Occupy Minneapolis Gets a Split Decision

     MINNEAPOLIS (CN) – A federal judge ordered Hennepin County to allow Occupy Minneapolis protesters to put up signs or posters in the Hennepin County Government Center plaza. But the judge allowed the county to enforce other “unwritten policies,” prohibiting protesters from sleeping and storing personal items on the plaza, and from marking it up with chalk.



     On the day before Thanksgiving, U.S. District Judge Richard Kyle granted only part of the protesters’ request for a temporary restraining order.
     Kyle wrote that “the parties are going to have to ‘learn to live’ with one another.”
     He appointed Magistrate Judge Tony N. Leung to mediate an “expedited settlement conference.”
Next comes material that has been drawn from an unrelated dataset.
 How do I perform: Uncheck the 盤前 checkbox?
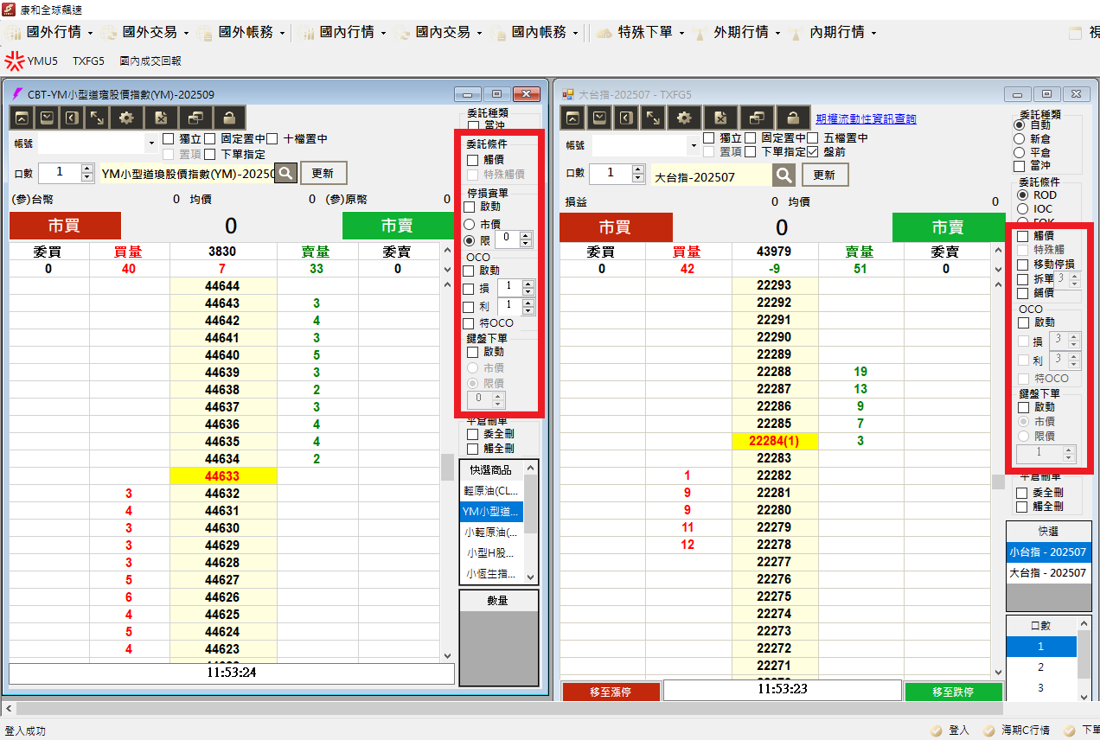(812, 152)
     Mediation has not yet been scheduled, but Occupy Minneapolis’ attorney Alain Baudry, with Maslon, Edelman, Borman & Brand, told Courthouse News Service in an email exchange that because Occupy Minneapolis “intends to maintain a long term protest, there is good reason for OccupyMpls and [Hennepin County] to maintain a respectful dialogue in which each parties’ rights can be respected to the greatest degree possible.”
     Baudry said he was pleased with the ruling to enjoin Hennepin County’s restriction on signs.
     “It will help the demonstrators convey their message of economic inequality. Without it, the demonstrators would have had difficulty maintaining a 24/7 presence in the bitter cold as they would have been stuck holding signs all day, and even those would have been subject to confiscation anytime one of them was put down (left unattended) to allow a person to take a restroom break.”
     But Kyle’s ruling could be a blow to Occupy Minneapolis in the long run, given Minnesota’s unforgiving winters and protesters’ lack of shelter and access to electricity.
     During a Nov. 23 hearing, Occupy’s attorney cited Clark v Community for Creative Non-violence to convey how Occupy Minneapolis is utilizing sleeping as a symbolic expression.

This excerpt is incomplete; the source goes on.